**Exercise directions**
Report, as a bare number, how many lines in the data contain "yellow".

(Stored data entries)
= = = = = = =

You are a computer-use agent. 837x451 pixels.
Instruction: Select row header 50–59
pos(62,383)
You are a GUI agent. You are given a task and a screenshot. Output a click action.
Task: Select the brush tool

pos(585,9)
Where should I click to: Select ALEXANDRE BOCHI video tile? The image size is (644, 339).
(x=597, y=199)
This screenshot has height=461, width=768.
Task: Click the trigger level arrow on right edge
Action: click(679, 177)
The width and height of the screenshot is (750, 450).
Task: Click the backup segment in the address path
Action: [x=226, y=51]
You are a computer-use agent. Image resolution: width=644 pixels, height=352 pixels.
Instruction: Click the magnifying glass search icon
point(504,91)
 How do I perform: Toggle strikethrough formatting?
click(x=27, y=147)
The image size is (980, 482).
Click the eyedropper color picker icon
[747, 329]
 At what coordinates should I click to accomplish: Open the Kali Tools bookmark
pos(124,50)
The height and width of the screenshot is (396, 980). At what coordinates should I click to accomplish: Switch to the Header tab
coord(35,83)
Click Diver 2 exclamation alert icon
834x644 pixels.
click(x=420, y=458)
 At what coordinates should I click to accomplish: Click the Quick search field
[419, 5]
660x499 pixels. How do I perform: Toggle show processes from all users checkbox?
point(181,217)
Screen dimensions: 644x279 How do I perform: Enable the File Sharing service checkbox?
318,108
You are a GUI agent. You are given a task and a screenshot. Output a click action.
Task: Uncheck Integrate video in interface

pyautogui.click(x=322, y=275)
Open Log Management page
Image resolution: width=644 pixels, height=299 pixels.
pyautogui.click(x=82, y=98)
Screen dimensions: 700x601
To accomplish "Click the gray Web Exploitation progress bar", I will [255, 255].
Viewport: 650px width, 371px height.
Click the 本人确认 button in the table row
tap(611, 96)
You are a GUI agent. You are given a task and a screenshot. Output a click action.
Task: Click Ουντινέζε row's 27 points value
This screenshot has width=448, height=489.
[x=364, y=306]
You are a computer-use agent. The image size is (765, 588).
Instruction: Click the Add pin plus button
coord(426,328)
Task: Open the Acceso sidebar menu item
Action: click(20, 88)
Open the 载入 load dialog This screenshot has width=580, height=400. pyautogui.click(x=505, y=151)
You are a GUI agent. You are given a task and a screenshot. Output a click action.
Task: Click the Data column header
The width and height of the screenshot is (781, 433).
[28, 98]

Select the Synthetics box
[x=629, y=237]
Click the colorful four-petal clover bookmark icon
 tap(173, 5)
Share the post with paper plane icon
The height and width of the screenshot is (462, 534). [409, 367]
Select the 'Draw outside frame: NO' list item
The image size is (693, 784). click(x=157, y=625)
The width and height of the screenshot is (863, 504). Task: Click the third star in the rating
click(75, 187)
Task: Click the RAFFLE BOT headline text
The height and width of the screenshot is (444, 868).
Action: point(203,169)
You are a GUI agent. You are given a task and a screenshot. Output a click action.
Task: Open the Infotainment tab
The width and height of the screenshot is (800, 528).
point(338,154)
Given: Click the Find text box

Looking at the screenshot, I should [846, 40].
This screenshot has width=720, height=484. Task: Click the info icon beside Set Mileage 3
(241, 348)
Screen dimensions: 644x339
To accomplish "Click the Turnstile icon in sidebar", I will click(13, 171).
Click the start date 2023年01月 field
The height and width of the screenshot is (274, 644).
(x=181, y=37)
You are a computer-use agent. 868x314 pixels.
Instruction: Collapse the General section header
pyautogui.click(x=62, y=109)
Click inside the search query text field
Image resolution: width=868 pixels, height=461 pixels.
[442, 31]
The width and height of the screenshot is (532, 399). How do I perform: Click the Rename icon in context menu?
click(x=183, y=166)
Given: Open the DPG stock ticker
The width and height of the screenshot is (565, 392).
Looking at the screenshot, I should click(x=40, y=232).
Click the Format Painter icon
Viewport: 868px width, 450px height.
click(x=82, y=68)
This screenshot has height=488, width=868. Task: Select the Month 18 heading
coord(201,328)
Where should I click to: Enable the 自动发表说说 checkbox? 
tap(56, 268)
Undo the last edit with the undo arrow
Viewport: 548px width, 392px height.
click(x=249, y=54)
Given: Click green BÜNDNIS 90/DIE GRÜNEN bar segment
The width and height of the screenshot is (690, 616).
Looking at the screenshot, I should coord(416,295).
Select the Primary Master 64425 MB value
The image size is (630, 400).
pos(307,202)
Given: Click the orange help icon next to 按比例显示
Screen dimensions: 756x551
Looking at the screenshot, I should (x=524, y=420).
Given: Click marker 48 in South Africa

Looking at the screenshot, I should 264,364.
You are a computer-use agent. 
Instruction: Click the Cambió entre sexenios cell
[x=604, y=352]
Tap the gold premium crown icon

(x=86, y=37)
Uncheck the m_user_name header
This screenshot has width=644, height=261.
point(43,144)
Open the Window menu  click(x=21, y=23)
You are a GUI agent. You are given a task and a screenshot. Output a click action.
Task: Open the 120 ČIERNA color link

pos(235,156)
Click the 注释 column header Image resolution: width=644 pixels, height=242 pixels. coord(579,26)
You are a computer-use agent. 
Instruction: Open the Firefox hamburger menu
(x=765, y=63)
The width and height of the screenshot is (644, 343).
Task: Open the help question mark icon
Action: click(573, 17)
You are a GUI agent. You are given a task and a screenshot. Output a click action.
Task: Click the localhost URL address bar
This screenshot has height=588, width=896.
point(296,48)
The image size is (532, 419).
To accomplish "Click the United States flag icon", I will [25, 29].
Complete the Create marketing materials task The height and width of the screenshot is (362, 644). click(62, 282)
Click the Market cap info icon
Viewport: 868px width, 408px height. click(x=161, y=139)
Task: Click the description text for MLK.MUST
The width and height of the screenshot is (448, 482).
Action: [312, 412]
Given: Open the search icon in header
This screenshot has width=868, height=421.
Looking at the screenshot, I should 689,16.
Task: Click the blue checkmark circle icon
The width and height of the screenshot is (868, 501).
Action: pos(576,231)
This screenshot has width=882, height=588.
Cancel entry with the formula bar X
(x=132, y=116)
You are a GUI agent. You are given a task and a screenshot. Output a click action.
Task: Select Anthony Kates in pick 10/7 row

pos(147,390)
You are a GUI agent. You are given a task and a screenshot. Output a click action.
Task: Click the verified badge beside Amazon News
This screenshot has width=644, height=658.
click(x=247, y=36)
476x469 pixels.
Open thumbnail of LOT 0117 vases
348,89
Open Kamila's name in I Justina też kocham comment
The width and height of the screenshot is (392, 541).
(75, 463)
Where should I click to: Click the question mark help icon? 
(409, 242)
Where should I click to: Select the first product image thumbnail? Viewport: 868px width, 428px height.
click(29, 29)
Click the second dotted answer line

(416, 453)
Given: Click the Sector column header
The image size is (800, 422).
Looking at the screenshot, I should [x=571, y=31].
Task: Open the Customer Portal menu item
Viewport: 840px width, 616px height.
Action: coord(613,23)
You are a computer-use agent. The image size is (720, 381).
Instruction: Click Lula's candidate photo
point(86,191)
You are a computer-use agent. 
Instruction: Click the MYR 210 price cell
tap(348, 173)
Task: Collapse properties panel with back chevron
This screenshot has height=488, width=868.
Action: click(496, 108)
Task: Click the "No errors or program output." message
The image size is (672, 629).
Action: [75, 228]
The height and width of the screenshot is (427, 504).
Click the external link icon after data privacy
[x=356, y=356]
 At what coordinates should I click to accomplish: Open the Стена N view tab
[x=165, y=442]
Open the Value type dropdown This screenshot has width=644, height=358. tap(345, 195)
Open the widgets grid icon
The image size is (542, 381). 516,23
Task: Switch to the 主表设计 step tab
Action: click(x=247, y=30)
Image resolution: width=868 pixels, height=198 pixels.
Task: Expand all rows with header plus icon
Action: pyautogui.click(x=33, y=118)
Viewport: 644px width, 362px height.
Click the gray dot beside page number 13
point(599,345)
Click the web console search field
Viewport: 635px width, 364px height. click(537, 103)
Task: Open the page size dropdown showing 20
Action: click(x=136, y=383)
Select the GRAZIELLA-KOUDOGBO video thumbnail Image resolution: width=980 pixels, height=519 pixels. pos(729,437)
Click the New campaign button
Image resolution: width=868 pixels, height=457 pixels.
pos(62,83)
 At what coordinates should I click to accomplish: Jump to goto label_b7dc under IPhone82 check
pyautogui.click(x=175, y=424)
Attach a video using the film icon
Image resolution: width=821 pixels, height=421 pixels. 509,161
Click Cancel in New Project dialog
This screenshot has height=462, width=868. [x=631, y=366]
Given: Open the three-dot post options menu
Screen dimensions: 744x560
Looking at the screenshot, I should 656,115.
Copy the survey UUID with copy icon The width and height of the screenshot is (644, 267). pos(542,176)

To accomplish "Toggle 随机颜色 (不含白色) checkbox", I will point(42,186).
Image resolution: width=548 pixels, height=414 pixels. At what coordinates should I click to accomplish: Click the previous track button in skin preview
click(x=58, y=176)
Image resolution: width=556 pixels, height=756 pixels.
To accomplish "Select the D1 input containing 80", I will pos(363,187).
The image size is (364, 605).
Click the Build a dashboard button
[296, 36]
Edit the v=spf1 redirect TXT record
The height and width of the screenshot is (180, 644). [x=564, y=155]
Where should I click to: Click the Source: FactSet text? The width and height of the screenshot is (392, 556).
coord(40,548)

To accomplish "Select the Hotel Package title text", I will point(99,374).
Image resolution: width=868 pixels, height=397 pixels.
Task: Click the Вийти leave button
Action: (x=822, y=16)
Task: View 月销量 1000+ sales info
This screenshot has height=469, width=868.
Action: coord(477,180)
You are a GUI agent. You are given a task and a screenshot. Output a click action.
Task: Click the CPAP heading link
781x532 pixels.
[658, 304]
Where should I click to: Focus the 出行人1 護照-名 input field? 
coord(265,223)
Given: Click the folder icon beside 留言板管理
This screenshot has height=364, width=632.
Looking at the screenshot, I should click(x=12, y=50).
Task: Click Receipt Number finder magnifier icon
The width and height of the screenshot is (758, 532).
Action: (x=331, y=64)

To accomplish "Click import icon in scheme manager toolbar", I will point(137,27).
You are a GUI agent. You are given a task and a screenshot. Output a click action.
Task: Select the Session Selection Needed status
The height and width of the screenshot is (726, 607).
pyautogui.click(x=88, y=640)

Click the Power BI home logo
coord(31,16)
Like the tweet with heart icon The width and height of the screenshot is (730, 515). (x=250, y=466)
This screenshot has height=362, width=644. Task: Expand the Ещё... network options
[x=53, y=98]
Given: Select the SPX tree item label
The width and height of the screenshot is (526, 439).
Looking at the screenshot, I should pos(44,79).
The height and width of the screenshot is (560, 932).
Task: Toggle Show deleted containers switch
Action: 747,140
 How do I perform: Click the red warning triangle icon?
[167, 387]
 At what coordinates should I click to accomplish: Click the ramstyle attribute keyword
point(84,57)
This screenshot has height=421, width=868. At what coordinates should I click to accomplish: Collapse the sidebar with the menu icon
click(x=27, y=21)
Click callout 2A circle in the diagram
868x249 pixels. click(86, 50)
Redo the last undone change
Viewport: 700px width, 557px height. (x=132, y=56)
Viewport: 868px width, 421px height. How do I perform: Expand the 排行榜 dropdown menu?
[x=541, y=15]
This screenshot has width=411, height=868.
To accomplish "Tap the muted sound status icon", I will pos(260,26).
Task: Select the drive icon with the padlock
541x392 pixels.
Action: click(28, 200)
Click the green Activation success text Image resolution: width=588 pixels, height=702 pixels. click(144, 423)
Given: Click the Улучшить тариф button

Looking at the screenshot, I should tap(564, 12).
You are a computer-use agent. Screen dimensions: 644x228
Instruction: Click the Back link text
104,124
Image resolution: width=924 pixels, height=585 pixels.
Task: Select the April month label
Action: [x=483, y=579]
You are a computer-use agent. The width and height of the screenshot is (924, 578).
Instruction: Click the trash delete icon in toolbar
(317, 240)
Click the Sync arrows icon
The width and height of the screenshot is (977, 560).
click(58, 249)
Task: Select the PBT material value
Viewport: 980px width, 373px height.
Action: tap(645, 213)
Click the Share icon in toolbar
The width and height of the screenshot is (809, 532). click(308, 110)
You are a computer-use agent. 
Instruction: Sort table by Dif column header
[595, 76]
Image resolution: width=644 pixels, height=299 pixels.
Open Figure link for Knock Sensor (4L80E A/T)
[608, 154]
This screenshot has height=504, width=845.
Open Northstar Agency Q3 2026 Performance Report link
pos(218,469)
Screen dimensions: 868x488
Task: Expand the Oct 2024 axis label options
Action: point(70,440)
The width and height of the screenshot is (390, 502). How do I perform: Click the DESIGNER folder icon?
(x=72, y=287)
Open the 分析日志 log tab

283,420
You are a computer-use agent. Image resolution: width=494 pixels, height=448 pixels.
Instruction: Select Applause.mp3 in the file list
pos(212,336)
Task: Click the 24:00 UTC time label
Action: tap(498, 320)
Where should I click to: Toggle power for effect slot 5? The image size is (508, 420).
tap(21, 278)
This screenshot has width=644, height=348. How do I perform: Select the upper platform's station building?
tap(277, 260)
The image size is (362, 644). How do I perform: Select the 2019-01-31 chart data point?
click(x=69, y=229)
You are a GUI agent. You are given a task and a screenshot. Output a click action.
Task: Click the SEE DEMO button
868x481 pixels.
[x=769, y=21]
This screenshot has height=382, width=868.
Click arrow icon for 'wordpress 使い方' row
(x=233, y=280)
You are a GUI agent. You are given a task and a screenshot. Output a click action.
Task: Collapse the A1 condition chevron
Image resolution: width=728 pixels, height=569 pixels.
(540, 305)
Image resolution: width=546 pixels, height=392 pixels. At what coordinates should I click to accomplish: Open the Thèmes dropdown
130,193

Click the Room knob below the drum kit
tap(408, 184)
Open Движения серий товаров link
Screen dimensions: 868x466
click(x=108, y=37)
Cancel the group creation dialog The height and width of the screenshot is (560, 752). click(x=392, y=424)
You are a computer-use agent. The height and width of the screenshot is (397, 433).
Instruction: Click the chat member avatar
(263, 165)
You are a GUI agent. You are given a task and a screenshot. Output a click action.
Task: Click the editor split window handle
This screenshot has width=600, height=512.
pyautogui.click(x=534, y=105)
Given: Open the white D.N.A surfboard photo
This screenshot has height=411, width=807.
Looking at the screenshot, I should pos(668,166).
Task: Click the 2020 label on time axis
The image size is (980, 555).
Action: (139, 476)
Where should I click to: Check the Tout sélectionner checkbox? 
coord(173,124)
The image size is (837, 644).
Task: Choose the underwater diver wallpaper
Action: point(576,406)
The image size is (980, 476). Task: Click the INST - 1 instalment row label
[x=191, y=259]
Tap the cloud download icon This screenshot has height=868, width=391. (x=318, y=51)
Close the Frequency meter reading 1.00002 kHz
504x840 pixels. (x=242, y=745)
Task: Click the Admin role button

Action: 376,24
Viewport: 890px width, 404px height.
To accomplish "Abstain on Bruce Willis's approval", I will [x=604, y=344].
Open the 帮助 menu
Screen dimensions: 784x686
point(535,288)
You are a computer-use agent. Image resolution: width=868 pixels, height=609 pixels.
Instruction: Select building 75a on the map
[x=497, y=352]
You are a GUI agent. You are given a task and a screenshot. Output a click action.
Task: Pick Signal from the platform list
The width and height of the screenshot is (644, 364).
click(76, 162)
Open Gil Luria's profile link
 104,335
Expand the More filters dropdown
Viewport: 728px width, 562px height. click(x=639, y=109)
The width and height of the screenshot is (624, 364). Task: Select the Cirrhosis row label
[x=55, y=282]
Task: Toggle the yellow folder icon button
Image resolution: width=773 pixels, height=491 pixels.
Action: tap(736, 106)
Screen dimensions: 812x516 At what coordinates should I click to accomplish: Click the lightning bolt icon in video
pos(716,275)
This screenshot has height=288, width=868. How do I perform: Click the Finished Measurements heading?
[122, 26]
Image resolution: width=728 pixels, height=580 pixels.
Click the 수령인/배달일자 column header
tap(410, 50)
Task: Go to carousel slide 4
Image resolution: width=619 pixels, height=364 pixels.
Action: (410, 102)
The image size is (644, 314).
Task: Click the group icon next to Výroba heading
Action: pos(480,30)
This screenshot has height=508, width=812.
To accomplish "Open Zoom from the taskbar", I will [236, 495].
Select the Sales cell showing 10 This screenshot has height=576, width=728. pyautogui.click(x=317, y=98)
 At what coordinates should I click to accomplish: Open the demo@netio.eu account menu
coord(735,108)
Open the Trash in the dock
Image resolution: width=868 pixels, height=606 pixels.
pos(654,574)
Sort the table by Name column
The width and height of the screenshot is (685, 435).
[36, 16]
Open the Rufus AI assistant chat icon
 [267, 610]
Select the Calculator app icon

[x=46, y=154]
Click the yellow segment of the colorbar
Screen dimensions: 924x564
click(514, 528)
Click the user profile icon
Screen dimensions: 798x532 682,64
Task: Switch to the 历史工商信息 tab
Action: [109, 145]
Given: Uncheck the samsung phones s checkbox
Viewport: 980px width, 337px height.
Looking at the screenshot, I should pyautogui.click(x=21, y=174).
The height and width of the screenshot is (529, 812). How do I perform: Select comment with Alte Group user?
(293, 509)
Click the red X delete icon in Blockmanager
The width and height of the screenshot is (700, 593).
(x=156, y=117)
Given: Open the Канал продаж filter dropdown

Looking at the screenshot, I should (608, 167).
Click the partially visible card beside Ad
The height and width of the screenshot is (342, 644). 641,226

= = = = = = =

**Answer to this task**
2